● **What is required**
Copy out every line of the data that has the word "will" somewhere in it.
** Data shown follows **
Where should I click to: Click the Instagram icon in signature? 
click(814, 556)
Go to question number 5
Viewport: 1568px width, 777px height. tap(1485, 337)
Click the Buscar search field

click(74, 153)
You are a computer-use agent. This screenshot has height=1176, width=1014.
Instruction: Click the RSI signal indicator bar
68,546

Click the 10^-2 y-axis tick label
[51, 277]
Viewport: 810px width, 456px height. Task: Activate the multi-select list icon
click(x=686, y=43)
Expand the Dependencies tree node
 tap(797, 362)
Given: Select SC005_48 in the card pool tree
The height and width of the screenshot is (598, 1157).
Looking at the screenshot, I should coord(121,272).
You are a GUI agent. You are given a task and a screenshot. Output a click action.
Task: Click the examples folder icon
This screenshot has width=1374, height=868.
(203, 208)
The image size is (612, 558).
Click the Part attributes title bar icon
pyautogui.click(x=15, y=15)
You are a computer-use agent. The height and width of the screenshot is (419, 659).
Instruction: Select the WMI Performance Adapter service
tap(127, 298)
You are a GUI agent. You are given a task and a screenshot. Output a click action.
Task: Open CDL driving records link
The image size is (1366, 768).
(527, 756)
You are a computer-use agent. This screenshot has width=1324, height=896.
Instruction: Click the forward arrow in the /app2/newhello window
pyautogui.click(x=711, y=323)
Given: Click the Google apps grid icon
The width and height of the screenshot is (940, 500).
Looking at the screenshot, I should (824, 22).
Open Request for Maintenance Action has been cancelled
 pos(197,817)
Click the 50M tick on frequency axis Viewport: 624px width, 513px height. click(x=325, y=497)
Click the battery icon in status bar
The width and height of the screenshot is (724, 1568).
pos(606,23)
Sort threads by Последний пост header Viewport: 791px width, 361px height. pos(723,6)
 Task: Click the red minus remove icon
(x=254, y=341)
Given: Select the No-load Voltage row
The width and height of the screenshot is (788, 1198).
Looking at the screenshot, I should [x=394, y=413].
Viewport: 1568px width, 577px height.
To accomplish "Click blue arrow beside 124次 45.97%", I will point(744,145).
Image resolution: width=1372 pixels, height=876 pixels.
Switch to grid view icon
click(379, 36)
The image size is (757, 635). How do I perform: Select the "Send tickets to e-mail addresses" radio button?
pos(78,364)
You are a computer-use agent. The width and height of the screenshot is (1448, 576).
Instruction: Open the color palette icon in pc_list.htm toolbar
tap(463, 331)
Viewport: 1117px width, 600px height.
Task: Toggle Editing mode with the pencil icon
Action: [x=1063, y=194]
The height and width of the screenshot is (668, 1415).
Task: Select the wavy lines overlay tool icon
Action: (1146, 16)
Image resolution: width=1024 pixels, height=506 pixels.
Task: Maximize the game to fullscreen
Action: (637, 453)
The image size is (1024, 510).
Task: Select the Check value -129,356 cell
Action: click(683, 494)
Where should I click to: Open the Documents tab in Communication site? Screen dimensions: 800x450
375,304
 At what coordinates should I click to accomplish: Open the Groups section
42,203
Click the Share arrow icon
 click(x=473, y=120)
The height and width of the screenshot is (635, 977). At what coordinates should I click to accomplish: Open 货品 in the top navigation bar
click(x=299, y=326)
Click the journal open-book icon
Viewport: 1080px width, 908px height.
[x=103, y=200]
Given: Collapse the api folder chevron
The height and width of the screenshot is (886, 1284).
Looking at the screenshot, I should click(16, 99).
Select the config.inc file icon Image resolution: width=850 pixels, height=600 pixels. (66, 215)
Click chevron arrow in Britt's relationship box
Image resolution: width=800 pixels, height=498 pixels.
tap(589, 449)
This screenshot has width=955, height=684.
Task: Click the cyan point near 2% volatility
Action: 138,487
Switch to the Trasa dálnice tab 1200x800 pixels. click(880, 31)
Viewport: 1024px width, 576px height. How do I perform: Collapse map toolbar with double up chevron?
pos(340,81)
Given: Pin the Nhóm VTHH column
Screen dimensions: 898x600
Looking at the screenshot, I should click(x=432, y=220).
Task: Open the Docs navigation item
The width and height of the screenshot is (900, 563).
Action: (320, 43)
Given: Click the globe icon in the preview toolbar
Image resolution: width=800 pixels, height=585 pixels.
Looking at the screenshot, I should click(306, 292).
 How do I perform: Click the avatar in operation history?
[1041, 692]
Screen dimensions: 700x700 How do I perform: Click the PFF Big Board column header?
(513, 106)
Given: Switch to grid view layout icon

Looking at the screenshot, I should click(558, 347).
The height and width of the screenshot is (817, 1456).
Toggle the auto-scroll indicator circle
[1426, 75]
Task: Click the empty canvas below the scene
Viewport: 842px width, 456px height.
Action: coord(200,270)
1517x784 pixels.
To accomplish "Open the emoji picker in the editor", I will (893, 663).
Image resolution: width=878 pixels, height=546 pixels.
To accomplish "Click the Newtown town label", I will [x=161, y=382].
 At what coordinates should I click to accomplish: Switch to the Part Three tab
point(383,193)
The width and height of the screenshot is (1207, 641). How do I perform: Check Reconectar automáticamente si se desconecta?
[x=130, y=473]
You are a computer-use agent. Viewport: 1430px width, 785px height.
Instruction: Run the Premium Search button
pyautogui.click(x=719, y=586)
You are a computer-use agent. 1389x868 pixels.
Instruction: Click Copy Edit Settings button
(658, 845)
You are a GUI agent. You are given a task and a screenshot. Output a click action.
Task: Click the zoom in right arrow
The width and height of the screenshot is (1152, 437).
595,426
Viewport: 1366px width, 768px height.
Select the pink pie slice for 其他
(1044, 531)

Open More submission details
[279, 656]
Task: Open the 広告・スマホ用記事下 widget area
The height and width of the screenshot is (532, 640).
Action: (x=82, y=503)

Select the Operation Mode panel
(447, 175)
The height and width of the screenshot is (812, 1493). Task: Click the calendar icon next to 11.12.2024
** End of Data shown **
● **Solved problem**
To accomplish "Click blue arrow beside 124次 45.97%", I will point(744,145).
To accomplish "Open the emoji picker in the editor", I will (893, 663).
To accomplish "Click the Newtown town label", I will [x=161, y=382].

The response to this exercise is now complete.